Obserwatorzy

wtorek, 22 stycznia 2013

torebka z pryszczami.....

a czemu nie ?!
chciałam spróbować coś co inni robią a ja jeszcze nie...jakoś mi to wyszło....
ogólnie z efektu jestem zadowolona..
jak zwykle znalazło się mnóstwo "śmieci"
jakaś niebieska cieniowana chustka ze szmateksu, koralikowy pasek z tegoż samego sklepu, farbowana gaza, jedwab, nylon i nitki do efektów...


będzie....
na rozchmurzenie i przegonienie zimy dredowy naszyjnik
w poniedziałek był najbardziej depresyjny dzień w roku...wiedziałyście?
ja nie ..dopiero w wiadomościach o tym mówili...coś w tym było...może dlatego byłam taka otępiała i załamana?
i na koniec prezent od Janeczki za złapanie licznika.......
cudne pudełeczko....jak widziałam wcześniej prezenty które wysłała..bardzo chciałam by to fioletowe było moje :)) śliczności...i kolczyki frywolitkowe i karteczka na urodziny!
bardzo Ci dziękuję za prezenty i jeszcze wiesz za co.....
Cieszę się że bardzo się Wam podoba torebeczka z poprzedniego posta...dziękuję za wszystkie miłe komentarze..i zapraszam w piątek...niespodzianka..
świętujemy!

11 komentarzy:

  1. Z takimi pryszczami to nawet każdemu do twarzy.
    Ciekawa jestem czy rozcinałaś i co zaaplikowałaś do środka. Mogę się podzielić mejlowo moimi sposobami na shibori.
    Odnośnie wczoraj, to już wiem dlaczego się tak czuję.
    Pozdrówki, odezwę się.

    OdpowiedzUsuń
  2. Naoglądałam się znów tych Twoich śliczności,trochę mnie nie było więc miałam zaległości:))Fajna pryszczata torebka i ta poprzednia też:))A wiesz ,jakoś nie zauważyłam ,żeby poniedziałek był jakoś szczególnie depresyjny,w każdym razie nie bardziej niż wszystkie poprzednie dni:))

    OdpowiedzUsuń
  3. No wiesz jakie pryszcze te kropeczki to w najgorszym przypadku mogą być piegi. Kolejna cudna torebka. Pozdrawiam.

    OdpowiedzUsuń
  4. Takie pryszcze każda by chciała, Twoje prace jak zawsze zjawiskowe :))) Prezent cudny dostałaś. Miłej nocki ☺☺☺

    OdpowiedzUsuń
  5. Piękności! Jak zwykle bardzo oryginalne prace.

    OdpowiedzUsuń
  6. torebeczki to prawdziwe cudo zwlaszcza ta niebieska :)

    OdpowiedzUsuń
  7. Gratuluję "złapania licznika"!!! Mnie się jeszcze nigdy nie udało.

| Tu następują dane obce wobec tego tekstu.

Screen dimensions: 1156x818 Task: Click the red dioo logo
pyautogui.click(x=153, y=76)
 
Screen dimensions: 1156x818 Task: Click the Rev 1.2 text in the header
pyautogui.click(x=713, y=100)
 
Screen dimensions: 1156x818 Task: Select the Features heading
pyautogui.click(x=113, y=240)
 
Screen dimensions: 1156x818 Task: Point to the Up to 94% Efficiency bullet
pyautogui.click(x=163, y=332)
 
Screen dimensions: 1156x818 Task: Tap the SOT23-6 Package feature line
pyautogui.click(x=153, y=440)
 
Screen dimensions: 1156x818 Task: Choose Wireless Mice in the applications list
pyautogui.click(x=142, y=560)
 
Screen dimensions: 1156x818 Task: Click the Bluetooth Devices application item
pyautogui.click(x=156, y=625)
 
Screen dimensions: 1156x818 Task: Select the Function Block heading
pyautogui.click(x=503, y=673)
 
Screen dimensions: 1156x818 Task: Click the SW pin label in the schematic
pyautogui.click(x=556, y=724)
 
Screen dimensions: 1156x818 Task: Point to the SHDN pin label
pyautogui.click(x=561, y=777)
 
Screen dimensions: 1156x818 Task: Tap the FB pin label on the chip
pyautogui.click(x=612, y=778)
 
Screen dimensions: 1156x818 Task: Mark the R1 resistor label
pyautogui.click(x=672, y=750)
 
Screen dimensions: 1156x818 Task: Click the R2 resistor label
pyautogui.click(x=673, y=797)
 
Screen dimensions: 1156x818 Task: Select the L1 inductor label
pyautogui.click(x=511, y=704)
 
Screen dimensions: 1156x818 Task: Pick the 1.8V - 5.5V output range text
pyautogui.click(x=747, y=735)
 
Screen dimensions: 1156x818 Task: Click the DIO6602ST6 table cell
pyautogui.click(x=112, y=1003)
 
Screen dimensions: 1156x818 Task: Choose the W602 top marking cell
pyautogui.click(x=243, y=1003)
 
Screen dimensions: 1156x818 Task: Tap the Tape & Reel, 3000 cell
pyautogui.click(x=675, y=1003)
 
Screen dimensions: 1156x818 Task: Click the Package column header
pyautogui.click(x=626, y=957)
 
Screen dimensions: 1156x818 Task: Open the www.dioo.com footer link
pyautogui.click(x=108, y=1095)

Torebka - obłędna jest !!!

    OdpowiedzUsuń
  8. Gratuluję nagrody. Patrzę znowu na Twoje piękne wyroby i nie wychodzę z podziwu. Mam za sobą pierwsze próby filcowania, podstawy rozumiem i wiem o co chodzi. Ale jak wymieniasz co użyłaś do wykonania torebki to mam zamęt. Pozdrawiam ciepło.

    OdpowiedzUsuń
  9. Torebeczka i naszyjnik oczywiście extra! Prezent od Janeczki trafiony więc jaki to czas depresji?:) Pozdrowionka!